VeRa - Software Complete (almost)

The 17th of June marked a minor milestone, as that is the date on which full-time development on VeRa ceased. A few small features still need to be tweaked, and the software given a makeover, but in terms of functionality it is now complete.

VeRa works in a wizard-style interface, where the user is taken through the following steps:
  • Selection of the source of the data.
    • This can be one of a captured raw drive image, a folder (and, optionally, subfolders), or a previously exported VeRa file.
  • In the case of a raw drive image, the user is given for each filesystem found the option of which plugin they wish to use for processing.

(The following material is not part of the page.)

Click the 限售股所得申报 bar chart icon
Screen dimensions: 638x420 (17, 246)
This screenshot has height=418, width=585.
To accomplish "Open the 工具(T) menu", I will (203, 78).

    • Although in its initial development only a single FAT processor has been developed, this could easily include processors for NTFS, ext2, ext3, etc, and other options such as the ability to include deleted files (which the current processor filters out).

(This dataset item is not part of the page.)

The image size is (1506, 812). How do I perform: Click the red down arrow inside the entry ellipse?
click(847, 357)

  • For drive images and folders, the user can then select which plugins they wish to process the data through for further processing.

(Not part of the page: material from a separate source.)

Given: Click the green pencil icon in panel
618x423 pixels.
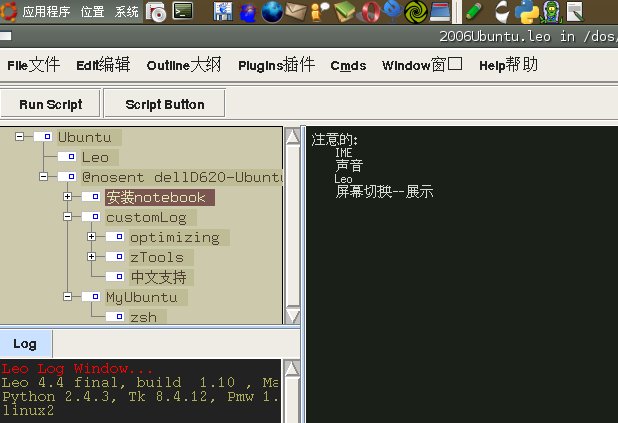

    • In the sample development, a single JPEG processor is included. This reads details of every JPEG it finds, retrieves (via a callback to the file system processor) its header information, and processes its EXIF header data to retrieve information including camera make and model, and GPS coordinates of where the photograph was taken.
    • This facility isn't available for previously exported VeRa files, as there is no way to guarantee availability of the original source file(s).
  • The user can then select a visualisation tool to view the data in. This is implemented as a visual .NET control rather than a standard class, as the control can include the facility to narrow down the data into more manageable chunks.
  • Once the user is happy with the data, the file can then be exported. The export format is a best-of-breed combination of the file formats already investigated, cherry-picking the best features from each.
For the visualisation, one very important resource has been the Ordnance Survey's OpenData initiative. This initiative, which didn't exist when development started but became available at a crucial time, means the sample visualisation tool can include detailed Ordnance Survey maps within its interface.

The project write-up has now begun, and over time I hope to update this blog with further information and sample code (as I document it) on the parsing of partition tables, FAT filesystems and EXIF data.